* _What you will do_
1. In the passage about Autistics Speaking Day, list every remark that the writer says people make to Autistic people who speak up.
2. Carry on the passage about Autistics Speaking Day with a paragraph that picks up after its final sentence.

* _Reading passage_
To them, autism is a fearful, alien force that lurks in the darkness,stealing away lives. When they simulate us, they disappear. They silence themselves—because that is what we are to them: an absence. If we should happen to speak up—when we practice the inconvenient habit of existing too conspicuously—we are seen as dangerous and unstable at worst, and peculiar novelties at best. People tell us, “Are you sure?”, “I would’ve had no idea!”, “But you’re so articulate…”. To our self-appointed allies, we can be exceptions to the rule but not challenge what they already believe. Once again, autism is defined by its impact on non-Autistic people, first and foremost.
That’s why I’m so glad to participate in Autistics Speaking Day, and why I have to thank Corina, Kat, and all the other people who have played such an important role in setting it up. This is more than a response to a silly idea by a public relations agency. It is an assertion of a thriving, independent, and very real Autistic community and culture, capable not only of responding to the predations of those who speak about us without us, but also of defining a new way of thinking about autism. It says that we are not content to sit back and wait for non-Autistic people to come and “save” us. It says that we reserve the right—first and before any others—to talk about our lives and our experiences. It says that we are defined not by how others perceive us or the challenges or stress other people have in response to our existence, but instead by what we feel, what we experience. Perhaps I will come across as selfish, but shouldn’t autism be about us, before it is about our parents, our siblings, or any of the many professionals who make their livings from us? Shouldn’t we be unafraid to say that when talking about us, we come first?
Autistics Speaking Day is a way of answering those questions with a loud, “Hell yeah!”, said in our own voice. It is a way of not just beating back the toxic culture of the autism non-profit establishment, but filling the gap with something new and beautiful of our own. I don’t pretend to know what Autistic culture will look like as it grows and emerges as a place where we can take refuge and build, but I know it will be something worth fighting for. What’s more, I know that it will be something that will help make better lives for all of us. We need it to, because it is only with each other that we can completely achieve the belonging, inclusion and respect that we’re working towards.

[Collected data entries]
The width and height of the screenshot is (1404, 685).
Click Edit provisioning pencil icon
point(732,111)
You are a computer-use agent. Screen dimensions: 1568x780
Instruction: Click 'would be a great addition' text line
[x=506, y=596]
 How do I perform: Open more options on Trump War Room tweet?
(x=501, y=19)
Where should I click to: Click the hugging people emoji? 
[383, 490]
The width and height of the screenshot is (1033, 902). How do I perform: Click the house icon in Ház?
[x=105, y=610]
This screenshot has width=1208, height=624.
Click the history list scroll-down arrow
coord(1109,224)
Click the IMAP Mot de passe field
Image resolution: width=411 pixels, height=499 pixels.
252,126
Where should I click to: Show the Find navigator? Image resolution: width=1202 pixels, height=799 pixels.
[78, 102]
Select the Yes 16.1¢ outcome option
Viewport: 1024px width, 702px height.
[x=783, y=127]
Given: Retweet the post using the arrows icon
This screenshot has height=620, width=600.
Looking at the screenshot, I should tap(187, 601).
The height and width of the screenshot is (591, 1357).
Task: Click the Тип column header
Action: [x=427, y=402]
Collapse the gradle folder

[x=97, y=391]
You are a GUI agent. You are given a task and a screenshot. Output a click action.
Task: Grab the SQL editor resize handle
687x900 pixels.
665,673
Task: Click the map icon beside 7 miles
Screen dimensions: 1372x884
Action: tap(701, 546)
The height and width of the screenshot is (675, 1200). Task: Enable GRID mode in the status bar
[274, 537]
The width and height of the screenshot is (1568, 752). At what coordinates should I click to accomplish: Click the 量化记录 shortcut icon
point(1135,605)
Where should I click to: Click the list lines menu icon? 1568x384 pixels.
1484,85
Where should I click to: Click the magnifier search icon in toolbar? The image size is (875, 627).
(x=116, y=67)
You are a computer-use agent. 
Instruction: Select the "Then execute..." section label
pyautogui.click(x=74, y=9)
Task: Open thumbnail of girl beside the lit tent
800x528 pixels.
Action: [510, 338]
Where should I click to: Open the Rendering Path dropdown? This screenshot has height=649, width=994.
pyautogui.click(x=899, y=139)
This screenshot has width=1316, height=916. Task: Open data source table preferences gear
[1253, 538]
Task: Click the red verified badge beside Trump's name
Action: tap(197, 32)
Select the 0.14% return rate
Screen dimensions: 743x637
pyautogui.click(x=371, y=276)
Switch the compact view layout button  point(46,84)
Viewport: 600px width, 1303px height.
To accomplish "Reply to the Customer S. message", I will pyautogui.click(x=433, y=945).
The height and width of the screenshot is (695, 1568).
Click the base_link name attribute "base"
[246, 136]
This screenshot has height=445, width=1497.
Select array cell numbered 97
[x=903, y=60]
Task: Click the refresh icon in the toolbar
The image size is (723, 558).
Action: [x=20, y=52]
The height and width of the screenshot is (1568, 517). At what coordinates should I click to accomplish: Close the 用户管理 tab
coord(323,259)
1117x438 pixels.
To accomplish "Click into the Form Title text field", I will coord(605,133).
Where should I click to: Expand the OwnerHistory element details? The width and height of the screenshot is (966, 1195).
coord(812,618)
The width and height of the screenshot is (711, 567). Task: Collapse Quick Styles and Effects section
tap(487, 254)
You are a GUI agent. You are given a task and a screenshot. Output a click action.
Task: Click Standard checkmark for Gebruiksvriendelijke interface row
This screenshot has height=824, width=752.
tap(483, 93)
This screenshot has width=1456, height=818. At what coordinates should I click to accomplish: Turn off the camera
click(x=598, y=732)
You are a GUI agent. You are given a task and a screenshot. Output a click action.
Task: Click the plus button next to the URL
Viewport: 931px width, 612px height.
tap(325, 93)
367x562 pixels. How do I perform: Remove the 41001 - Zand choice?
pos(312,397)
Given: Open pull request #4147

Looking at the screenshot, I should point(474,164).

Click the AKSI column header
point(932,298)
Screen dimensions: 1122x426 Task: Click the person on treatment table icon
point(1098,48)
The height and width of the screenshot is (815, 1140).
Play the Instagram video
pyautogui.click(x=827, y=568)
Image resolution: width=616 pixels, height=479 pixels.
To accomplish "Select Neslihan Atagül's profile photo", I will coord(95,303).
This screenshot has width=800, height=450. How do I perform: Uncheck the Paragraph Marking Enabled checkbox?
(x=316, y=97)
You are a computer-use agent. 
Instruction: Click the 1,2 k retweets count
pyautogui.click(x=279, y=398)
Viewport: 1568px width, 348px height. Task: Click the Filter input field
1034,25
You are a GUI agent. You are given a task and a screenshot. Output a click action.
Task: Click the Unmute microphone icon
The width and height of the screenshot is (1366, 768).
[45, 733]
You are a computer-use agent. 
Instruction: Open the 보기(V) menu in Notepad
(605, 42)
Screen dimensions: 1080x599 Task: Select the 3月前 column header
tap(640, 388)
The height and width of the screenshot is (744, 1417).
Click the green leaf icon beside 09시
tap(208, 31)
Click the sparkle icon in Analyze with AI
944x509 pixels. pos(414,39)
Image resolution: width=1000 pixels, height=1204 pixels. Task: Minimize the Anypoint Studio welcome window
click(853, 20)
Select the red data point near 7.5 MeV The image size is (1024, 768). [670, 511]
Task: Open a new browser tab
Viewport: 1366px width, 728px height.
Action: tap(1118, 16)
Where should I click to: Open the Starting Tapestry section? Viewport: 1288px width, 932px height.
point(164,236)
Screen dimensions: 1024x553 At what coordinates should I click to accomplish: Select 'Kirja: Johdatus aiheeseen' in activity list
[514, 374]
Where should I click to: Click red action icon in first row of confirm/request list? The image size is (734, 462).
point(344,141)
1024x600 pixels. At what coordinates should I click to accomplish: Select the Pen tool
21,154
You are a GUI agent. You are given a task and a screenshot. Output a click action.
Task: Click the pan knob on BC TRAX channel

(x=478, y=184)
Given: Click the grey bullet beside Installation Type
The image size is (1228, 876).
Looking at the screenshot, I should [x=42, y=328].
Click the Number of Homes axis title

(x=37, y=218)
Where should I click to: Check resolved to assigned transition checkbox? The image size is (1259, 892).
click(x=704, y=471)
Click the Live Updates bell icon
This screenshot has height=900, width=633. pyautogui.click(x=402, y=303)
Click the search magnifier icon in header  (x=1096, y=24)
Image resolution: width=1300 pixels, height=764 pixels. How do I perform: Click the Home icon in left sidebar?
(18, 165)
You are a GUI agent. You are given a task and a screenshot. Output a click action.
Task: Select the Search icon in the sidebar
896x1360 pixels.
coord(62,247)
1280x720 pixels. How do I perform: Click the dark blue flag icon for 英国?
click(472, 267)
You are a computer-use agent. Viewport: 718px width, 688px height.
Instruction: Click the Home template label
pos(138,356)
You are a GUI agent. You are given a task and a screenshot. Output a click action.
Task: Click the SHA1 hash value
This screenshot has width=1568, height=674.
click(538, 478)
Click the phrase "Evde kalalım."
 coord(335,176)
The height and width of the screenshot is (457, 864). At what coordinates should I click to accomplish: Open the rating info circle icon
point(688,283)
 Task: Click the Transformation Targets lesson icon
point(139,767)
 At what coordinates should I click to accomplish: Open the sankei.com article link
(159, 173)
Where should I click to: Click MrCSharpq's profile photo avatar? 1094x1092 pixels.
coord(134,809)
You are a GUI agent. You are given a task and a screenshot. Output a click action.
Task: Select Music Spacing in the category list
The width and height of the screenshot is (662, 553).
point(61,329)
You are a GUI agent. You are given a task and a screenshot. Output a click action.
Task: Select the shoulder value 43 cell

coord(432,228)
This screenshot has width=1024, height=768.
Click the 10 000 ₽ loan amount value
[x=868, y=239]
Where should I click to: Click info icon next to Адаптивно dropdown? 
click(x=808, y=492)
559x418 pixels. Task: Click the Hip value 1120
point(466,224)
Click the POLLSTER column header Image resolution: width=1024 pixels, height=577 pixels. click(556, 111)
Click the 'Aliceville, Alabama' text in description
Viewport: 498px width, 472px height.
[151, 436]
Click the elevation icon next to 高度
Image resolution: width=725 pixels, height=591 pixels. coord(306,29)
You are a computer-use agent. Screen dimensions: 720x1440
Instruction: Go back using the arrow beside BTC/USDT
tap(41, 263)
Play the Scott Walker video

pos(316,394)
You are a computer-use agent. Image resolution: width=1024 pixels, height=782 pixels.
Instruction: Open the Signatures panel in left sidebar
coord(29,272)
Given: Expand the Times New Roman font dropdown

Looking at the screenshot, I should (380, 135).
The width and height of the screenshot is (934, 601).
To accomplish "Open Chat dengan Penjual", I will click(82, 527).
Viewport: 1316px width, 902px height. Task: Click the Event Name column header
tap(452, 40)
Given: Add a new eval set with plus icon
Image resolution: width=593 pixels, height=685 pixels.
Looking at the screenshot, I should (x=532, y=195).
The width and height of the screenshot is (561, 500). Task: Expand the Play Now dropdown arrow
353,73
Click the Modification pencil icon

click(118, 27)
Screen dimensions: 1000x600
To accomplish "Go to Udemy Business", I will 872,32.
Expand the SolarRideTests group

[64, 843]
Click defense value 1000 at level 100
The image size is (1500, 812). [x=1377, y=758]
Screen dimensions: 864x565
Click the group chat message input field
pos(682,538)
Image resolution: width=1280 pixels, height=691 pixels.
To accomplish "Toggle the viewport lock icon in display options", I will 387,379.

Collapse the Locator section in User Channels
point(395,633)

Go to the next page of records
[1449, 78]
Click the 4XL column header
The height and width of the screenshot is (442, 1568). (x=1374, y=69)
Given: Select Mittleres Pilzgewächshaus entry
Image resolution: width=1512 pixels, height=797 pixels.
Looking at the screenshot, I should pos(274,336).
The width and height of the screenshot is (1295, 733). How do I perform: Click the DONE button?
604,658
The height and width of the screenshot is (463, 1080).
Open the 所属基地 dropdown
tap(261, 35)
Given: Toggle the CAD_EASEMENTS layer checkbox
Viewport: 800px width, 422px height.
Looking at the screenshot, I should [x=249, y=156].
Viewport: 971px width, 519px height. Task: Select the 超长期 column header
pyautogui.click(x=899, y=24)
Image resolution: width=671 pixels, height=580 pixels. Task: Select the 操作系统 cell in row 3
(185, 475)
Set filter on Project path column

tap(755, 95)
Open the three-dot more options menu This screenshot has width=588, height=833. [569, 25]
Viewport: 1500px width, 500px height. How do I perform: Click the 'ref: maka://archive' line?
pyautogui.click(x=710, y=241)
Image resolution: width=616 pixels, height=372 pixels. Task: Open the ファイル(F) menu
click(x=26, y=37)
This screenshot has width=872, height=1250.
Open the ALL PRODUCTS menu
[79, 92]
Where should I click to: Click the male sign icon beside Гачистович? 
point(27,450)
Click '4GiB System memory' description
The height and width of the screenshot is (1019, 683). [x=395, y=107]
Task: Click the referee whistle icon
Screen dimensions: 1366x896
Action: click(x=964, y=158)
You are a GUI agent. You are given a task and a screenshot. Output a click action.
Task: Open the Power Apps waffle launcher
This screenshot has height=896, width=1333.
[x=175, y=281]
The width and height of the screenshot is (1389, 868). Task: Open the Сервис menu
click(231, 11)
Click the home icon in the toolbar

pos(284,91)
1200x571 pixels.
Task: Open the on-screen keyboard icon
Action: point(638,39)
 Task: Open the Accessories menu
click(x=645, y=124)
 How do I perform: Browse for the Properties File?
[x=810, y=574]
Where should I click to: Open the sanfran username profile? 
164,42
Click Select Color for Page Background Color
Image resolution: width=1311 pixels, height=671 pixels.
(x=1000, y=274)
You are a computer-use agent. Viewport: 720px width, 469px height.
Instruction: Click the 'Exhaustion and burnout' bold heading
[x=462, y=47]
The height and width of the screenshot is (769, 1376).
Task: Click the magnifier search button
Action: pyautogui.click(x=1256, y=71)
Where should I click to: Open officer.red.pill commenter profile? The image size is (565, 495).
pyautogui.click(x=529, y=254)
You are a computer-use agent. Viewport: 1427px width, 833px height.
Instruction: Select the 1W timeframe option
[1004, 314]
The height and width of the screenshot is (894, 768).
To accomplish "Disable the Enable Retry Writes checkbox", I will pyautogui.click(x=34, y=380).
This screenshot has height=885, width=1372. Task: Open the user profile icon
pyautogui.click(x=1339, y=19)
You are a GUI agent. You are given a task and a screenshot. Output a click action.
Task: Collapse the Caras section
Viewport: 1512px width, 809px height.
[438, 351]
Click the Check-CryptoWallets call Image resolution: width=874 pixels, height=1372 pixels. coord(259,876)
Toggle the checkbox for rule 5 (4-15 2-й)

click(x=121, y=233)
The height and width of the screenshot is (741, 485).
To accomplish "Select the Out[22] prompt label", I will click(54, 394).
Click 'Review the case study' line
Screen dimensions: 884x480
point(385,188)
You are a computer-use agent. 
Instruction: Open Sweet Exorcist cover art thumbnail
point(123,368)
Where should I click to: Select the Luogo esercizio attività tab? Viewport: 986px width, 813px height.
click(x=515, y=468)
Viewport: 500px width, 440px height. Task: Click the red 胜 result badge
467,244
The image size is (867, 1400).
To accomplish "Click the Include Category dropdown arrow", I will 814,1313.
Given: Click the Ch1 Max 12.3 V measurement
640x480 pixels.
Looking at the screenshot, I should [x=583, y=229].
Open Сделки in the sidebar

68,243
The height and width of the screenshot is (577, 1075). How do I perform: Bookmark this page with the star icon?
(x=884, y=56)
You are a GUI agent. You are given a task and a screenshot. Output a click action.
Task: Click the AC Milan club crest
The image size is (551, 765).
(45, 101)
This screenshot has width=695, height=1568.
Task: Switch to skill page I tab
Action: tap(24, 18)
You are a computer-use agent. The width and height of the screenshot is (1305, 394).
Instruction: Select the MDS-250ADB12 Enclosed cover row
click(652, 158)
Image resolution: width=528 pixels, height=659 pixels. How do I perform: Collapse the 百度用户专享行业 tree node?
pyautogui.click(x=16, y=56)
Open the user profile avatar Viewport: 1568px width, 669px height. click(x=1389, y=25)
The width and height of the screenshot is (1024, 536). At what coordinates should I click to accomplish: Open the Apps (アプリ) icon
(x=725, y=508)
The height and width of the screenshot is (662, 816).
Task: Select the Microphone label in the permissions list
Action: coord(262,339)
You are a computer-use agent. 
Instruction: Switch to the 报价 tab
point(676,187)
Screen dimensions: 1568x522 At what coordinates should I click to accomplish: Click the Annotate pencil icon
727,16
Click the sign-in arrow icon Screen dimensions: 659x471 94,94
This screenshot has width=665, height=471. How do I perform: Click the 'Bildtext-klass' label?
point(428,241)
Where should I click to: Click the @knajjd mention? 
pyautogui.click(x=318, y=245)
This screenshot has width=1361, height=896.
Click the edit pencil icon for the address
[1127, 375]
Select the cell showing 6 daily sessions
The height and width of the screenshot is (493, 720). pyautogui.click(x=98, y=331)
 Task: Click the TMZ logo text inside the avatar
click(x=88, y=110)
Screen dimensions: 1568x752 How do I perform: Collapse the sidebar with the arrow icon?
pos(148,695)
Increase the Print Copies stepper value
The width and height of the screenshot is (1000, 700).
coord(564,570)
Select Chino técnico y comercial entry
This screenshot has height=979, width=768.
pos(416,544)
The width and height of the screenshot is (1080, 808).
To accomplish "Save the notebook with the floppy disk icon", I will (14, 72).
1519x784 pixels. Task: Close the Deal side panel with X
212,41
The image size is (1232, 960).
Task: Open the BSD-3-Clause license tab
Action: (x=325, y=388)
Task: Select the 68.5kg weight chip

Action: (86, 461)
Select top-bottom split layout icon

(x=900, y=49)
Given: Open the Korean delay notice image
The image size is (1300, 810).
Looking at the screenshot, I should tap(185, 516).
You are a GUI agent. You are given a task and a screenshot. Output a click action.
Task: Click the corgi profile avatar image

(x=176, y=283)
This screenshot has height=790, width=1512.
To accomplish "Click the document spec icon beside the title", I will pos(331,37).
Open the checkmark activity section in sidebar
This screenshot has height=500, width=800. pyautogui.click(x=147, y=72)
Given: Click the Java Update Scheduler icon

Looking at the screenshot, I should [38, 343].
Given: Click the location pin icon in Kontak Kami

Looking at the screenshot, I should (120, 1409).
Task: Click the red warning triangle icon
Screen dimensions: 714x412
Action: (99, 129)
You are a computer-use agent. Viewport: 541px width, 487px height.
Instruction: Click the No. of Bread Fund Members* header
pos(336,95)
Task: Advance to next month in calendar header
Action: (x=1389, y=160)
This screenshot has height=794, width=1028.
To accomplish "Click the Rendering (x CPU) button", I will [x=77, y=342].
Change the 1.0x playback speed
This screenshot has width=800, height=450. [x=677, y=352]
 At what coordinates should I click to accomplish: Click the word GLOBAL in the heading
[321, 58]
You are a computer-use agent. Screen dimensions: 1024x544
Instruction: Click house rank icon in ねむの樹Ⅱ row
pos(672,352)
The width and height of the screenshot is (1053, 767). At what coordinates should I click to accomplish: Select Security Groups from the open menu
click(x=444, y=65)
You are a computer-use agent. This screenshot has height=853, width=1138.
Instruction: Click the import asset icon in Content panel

* _Task-by-task answers_
1.
- "Are you sure?"
- "I would've had no idea!"
- "But you're so articulate…"

2.
The reality is activism can only get us part of the way there. Make no mistake – we do need advocacy and activism. We do need to fight, both in the halls of power and on the streets. Yet, in the end, that can only go so far. Even after decades of struggle, racism, sexism, homophobia and other forms of prejudice still exist. Ableism will not be any different, though that does not diminish the need to fight to see it drastically reduced. What can close the gap between what activism can achieve and the world we want to live in is the building of community. What we are denied from the broader society, we will find with each other. When we are hurt by ignorance, we will find comfort in our own mutual understanding. When we face exhaustion from struggling for our rights against an uncaring world, we will always have a place where we belong. There will always be prejudice and ignorance about autism. There will always be discrimination and bullying. But with something of our own – built by our own words and actions—the Autistic People can face the world as a community united in solidarity. We can love each other and together be the world we want to live in.